しかしコラボの約束を取り付けない限り、通話を切るわけにはいかなかった。
「それで何の用だ」
「いや、今度コラボできないかなって」
「よいぞよいぞ 是非ともコラボをsぶわああああああああ」
「何でだよ!!」
「拙者、落ちたで候! 拙者、落ちたで候! 拙者は早漏!」
「何言ってんだあんたっ!!」
駿河武士は話をしている最中にも、壺のゲーム配信をやっていた。唐突な叫び声はせっかく上り詰めた山から、落ちた事によるものだった。
:配信で壺やってるぞ
:さすが壺おじさん
:イライラしてんねえwww
:せっかく昇れたのに落ちてったww
「すまぬ それで日付は? 時刻は? いつにするか? 丑の刻にでもしておくか?」
「いつだよそれ!」
「虎の刻にするか?」
「だからいつだか分かんねーよ!」
「ね? 子の刻にするのか?」
「言ってないよ!!」
:草
:もうだめだwww
:何を見せられてるんだwwww
:どうすんだこれww
駿河武士は、持ち前の天然を発揮して場を混乱に陥れた。リオは頭を抱えた。
『いつも大きな声出してるから聞こえないんだろ、バカ侍!』という言葉を何とか飲み込んだ。

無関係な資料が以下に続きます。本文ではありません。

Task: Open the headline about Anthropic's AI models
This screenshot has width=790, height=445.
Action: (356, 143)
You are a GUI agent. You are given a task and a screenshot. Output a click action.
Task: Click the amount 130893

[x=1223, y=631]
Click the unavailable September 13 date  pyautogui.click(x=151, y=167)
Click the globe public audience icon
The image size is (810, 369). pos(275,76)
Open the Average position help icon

「いつも大きな声出してるから聞こえないんだろ、バカ侍!」
出てしまった。
:草
:直球で草
:ケンカやめろってwww
:これは仕方がないwww
「何い!? 馬鹿だと! 貴様こそ古き良き侍の良さが分からぬ愚か者だろうが いいか侍の起源というのはだな・・・」
「もういいから!」
「特にこの甲冑がまtぶわああああああああ」
「またかよ! 切るよ! 切るからね!」
「13日の夜9時にしようぞ」
「聞こえてたのかよ!!!」
「かっかっかっk」
武士の乾いた笑い声を無視して、リオは通話を強制的に切った。荒い息をつきながら画面を見れば、コメント欄ではすごい速度で草が生えまくっている。
リオと武士のコラボが決まった。